The inhabitants of a remote village in Pakistan who stand just under four-foot and two inches tall are fighting social stigma with hopes of living with dignity.

Karak village in Rawalpindi has over five hundred inhabitants and over a hundred have an average height of just 4ft 2in.

The shortest person in the ‘dwarf village’ is Shabaaz who stands just 2ft.

The villagers face a lot of trouble because of their dwarfism.

They are disconnected from the mainland parts of the country and live among themselves. They are married within known families and most have children also born with the condition.

The children quit education after primary schools and work at eateries where they are given jobs easily as they attract customers.

The villagers are now fighting to reclaim their dignity and provide education to children so they can get respectable jobs.

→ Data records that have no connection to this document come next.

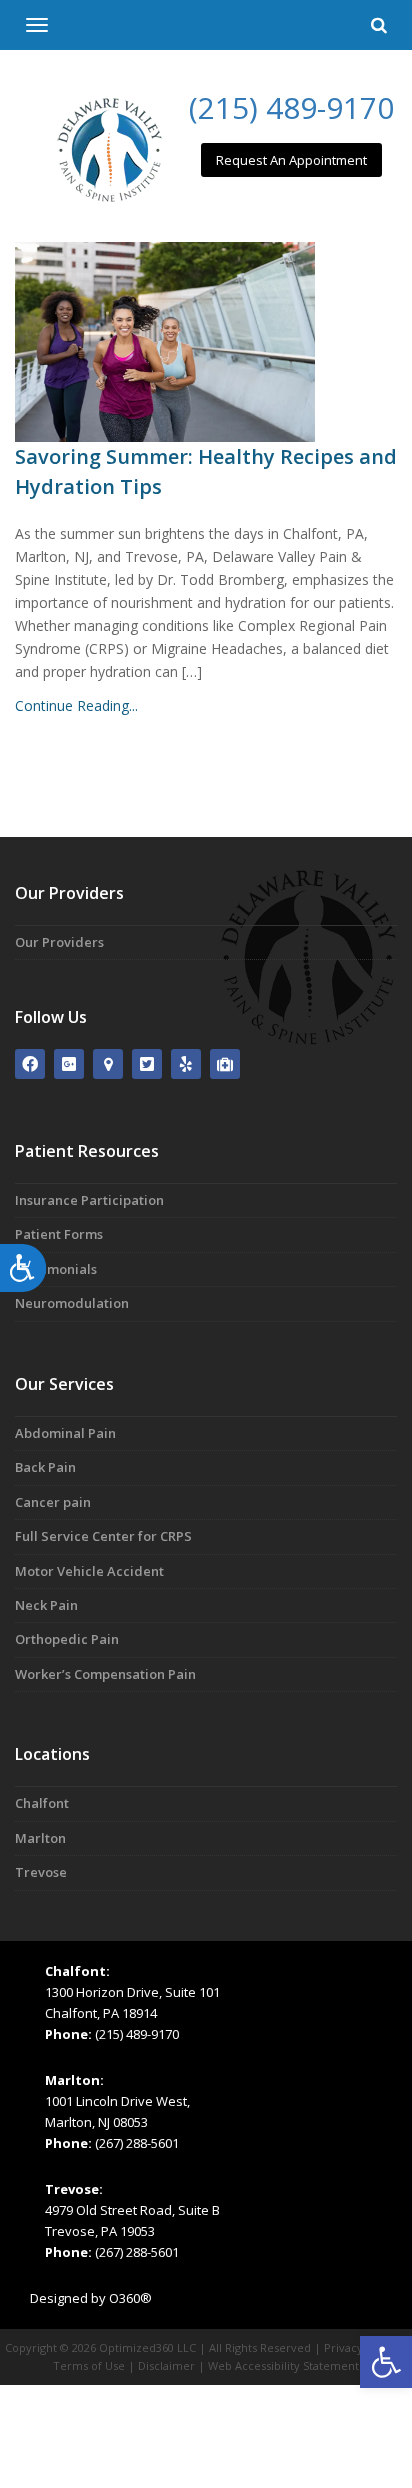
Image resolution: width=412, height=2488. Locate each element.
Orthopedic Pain (67, 1639)
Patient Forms (59, 1234)
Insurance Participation (89, 1200)
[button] (386, 2362)
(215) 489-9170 (291, 107)
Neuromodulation (72, 1303)
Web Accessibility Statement (283, 2365)
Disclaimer (166, 2365)
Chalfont (42, 1803)
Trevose (41, 1872)
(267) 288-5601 (137, 2143)
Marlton (40, 1838)
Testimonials (56, 1269)
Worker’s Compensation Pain (105, 1674)
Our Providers (59, 942)
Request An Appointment (291, 160)
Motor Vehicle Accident (89, 1571)
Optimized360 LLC (147, 2347)
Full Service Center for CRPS (103, 1536)
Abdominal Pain (65, 1433)
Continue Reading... (76, 705)
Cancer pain (53, 1502)
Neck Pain (46, 1605)
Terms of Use (89, 2365)
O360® (130, 2298)
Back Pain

Saima, 27 and 4ft 2in tall, is a social worker who provides session to children like her using social media.

She said, “In Pakistan, people make fun of dwarves and restrict them to their communities.

“They don’t want us to get education and call us by mean names. People like us already face troubles in day to day lives and our lives becomes worse when we are called by names. Children especially feel bad.

“They do not feel like going to school and live as pariah in their homes because they bullied and made fun of.”

Saima got married a year ago and works in a government organisation.

“We can only grow in life if educated and hence all the children should get educated. Society doesn’t want us to be happy and live like them. Most of children with dwarfism work at eateries and quit schools after primary class. They get jobs because people become happy to see them. But we have to make sure that they go to schools, get education and then dignified jobs,” Saima said.

Like children, the men in the village have to also struggle to find a wife as most are rejected for their height.

“People do not marry their daughters to us and hence we have to find a girl our height. Though there are some women with normal height have also married the men in our village.

“The parents of the girls are scared of marrying them off to men of our height,” said Mansoor Quershi.

The 29-year-old is 4ft tall and runs an NGO to help people find jobs and education for children.

“People here are scared to face the world because of their physical appearance. Some are educated but most have no education qualification and hence they are doing odd jobs,” said Farhad Ali who works as an accountant in the university.

Mr Ali, 33, also 4ft tall, had a love marriage with an average height woman four years ago. He has two children who also born with normal height.

He says that his father gave him the confidence to accept himself and study. He is the only person with dwarfism in his family.

Ali said, “My sisters, brothers and my parents are normal height. Even my kids are normal height. It is God’s given. The parents should let their children study and give them confidence to face the world and accept themselves.”